Do this:
Reproduce the items word for word, beginning at the very first line and continuing through the line that contains "click(x=831, y=111)".

Exercise data:
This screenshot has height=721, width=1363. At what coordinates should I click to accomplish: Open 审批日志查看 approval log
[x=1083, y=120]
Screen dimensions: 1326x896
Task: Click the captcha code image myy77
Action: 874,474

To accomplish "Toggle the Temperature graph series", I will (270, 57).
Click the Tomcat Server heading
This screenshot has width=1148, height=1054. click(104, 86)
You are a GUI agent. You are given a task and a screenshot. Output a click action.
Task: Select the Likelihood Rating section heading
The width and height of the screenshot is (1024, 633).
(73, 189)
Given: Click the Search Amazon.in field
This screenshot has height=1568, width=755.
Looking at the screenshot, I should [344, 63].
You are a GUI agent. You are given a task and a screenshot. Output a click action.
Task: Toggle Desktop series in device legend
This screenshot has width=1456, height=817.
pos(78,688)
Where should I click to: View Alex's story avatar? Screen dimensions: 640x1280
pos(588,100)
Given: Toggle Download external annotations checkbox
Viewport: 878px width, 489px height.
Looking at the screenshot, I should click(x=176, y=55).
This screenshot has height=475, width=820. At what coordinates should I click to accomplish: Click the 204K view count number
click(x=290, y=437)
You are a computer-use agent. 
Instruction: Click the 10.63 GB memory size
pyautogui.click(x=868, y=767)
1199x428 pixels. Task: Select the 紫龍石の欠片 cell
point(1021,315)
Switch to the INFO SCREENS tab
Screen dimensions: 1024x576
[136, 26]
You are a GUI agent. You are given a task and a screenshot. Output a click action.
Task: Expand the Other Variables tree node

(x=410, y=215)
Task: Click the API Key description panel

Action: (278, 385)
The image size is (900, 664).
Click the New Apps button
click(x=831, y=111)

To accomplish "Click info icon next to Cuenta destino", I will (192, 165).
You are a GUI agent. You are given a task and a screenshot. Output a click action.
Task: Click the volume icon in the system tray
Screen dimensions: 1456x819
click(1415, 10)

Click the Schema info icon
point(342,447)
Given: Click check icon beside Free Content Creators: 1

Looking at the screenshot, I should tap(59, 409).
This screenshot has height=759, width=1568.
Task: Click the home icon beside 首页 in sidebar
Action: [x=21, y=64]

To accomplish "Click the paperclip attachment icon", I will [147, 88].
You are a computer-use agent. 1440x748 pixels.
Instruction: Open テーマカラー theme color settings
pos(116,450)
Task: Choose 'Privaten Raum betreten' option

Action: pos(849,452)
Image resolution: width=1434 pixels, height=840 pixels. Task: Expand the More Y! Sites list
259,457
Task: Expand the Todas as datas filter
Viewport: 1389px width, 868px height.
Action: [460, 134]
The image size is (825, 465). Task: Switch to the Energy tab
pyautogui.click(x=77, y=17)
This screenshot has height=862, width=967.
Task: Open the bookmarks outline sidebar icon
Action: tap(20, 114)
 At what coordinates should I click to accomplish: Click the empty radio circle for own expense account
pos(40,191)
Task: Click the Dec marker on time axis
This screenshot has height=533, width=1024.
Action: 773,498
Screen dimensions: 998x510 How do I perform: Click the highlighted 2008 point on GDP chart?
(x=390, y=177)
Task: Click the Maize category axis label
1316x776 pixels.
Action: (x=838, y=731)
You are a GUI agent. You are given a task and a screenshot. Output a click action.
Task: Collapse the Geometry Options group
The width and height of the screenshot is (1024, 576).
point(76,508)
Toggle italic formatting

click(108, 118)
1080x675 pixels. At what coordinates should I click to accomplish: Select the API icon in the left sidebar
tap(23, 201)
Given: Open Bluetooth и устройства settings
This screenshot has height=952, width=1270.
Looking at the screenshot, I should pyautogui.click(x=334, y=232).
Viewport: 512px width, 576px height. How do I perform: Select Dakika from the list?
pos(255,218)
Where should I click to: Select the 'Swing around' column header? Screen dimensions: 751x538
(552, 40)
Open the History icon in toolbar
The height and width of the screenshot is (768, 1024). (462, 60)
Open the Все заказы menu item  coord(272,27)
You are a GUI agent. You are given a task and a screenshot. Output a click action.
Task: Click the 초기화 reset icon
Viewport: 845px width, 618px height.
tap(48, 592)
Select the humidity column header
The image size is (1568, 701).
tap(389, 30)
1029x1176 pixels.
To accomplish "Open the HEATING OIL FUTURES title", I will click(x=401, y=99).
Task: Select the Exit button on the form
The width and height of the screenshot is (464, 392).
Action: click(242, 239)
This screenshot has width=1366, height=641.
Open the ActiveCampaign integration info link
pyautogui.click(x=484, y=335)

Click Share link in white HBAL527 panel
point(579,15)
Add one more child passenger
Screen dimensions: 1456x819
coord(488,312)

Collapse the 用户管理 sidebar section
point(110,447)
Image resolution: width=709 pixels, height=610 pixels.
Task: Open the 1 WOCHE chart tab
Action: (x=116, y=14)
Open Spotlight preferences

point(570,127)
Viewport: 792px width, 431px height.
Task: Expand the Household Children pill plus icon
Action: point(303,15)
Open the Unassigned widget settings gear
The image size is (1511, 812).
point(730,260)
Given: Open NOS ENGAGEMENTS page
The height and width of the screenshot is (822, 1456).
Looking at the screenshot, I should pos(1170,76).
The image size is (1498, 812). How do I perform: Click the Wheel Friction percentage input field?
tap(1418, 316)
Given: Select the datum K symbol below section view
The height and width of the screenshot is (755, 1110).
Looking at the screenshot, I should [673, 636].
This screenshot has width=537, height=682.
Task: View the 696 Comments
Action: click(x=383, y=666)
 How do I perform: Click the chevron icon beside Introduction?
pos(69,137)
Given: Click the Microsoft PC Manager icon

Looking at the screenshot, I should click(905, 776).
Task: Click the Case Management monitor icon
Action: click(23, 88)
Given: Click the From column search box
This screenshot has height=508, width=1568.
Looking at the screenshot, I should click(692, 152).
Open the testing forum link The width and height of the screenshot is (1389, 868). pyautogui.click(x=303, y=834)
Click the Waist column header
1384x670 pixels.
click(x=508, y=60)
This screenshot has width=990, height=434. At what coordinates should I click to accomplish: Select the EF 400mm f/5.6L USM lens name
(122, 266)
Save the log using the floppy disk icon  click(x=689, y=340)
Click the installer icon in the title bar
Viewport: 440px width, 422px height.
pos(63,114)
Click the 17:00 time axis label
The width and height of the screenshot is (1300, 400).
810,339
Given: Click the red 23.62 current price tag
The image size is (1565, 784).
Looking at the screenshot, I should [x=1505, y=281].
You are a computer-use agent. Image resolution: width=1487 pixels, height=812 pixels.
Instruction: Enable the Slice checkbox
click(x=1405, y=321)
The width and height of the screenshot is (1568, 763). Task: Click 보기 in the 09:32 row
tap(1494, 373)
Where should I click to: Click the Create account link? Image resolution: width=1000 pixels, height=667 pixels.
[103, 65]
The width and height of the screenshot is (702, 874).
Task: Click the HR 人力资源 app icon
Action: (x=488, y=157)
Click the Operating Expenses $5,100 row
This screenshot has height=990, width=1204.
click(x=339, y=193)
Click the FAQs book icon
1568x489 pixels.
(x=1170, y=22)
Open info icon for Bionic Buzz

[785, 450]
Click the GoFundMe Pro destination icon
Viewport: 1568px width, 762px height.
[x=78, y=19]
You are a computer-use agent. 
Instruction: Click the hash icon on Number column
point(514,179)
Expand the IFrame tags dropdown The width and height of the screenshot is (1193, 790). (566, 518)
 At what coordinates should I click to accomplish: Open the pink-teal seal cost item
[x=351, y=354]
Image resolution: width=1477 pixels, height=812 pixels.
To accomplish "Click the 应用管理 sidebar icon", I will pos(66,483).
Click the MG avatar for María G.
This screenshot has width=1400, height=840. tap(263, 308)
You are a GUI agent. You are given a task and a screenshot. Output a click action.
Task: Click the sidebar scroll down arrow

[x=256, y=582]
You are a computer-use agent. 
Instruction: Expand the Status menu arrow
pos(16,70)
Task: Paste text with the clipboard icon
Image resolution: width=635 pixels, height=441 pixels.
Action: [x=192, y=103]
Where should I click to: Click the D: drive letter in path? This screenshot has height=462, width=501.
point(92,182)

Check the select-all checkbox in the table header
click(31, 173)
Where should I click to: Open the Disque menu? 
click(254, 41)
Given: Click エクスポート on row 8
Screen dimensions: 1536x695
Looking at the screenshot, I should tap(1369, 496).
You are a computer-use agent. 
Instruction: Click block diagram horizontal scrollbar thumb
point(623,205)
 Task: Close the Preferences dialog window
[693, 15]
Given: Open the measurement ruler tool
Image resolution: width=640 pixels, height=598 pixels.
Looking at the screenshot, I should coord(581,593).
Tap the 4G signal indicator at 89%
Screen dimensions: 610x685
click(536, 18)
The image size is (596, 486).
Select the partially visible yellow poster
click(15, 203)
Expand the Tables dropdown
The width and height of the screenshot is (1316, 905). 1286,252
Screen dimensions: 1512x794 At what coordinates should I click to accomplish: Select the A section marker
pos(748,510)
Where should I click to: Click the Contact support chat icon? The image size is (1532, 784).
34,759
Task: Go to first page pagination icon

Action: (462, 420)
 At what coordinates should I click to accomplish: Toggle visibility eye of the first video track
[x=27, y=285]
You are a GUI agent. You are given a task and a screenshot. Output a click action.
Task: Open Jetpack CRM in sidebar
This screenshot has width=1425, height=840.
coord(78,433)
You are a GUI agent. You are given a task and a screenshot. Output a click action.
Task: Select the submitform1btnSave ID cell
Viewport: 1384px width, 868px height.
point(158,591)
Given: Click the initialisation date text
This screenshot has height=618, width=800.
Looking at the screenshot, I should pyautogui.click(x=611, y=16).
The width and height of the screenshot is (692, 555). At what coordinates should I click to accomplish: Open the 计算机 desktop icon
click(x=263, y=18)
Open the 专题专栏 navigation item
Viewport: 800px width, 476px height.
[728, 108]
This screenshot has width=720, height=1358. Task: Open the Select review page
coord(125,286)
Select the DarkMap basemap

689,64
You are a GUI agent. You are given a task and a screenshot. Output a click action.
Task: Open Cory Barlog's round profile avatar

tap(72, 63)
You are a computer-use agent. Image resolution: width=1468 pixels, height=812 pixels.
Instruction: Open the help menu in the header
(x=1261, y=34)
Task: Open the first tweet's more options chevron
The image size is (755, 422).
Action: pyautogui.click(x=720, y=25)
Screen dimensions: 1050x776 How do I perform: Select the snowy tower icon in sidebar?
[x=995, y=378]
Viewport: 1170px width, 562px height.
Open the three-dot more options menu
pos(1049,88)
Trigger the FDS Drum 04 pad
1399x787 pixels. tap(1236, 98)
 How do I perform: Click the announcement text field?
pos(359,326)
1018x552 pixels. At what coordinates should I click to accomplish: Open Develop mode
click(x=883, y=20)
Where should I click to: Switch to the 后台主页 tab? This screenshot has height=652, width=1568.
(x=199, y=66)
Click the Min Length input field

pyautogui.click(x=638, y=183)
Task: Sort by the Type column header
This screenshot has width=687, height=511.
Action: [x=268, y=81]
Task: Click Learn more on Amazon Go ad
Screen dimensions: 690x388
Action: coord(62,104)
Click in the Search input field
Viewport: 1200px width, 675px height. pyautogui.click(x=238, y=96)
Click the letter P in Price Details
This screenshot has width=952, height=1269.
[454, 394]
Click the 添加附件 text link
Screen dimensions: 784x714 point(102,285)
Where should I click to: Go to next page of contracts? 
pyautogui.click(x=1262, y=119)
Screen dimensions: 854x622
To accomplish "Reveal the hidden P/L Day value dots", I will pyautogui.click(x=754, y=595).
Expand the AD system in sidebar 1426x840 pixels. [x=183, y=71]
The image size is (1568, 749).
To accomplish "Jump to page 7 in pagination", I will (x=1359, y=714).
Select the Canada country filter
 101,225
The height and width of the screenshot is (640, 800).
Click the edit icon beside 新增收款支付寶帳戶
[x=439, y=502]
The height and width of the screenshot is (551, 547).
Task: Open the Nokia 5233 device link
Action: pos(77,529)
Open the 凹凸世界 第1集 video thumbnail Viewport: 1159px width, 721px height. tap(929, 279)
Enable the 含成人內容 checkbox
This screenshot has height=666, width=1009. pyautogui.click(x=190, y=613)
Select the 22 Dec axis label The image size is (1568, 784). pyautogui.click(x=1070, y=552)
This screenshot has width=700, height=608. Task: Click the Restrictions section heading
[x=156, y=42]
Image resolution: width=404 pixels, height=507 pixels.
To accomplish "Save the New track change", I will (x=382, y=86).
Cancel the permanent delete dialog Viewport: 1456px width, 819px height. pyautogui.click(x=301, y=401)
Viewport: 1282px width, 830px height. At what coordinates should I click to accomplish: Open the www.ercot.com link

Response:
This screenshot has height=721, width=1363. At what coordinates should I click to accomplish: Open 审批日志查看 approval log
[x=1083, y=120]
Screen dimensions: 1326x896
Task: Click the captcha code image myy77
Action: 874,474

To accomplish "Toggle the Temperature graph series", I will (270, 57).
Click the Tomcat Server heading
This screenshot has width=1148, height=1054. click(104, 86)
You are a GUI agent. You are given a task and a screenshot. Output a click action.
Task: Select the Likelihood Rating section heading
The width and height of the screenshot is (1024, 633).
(73, 189)
Given: Click the Search Amazon.in field
This screenshot has height=1568, width=755.
Looking at the screenshot, I should [344, 63].
You are a GUI agent. You are given a task and a screenshot. Output a click action.
Task: Toggle Desktop series in device legend
This screenshot has width=1456, height=817.
pos(78,688)
Where should I click to: View Alex's story avatar? Screen dimensions: 640x1280
pos(588,100)
Given: Toggle Download external annotations checkbox
Viewport: 878px width, 489px height.
Looking at the screenshot, I should click(x=176, y=55).
This screenshot has height=475, width=820. At what coordinates should I click to accomplish: Click the 204K view count number
click(x=290, y=437)
You are a computer-use agent. 
Instruction: Click the 10.63 GB memory size
pyautogui.click(x=868, y=767)
1199x428 pixels. Task: Select the 紫龍石の欠片 cell
point(1021,315)
Switch to the INFO SCREENS tab
Screen dimensions: 1024x576
[136, 26]
You are a GUI agent. You are given a task and a screenshot. Output a click action.
Task: Expand the Other Variables tree node

(x=410, y=215)
Task: Click the API Key description panel

Action: (278, 385)
The image size is (900, 664).
Click the New Apps button
click(x=831, y=111)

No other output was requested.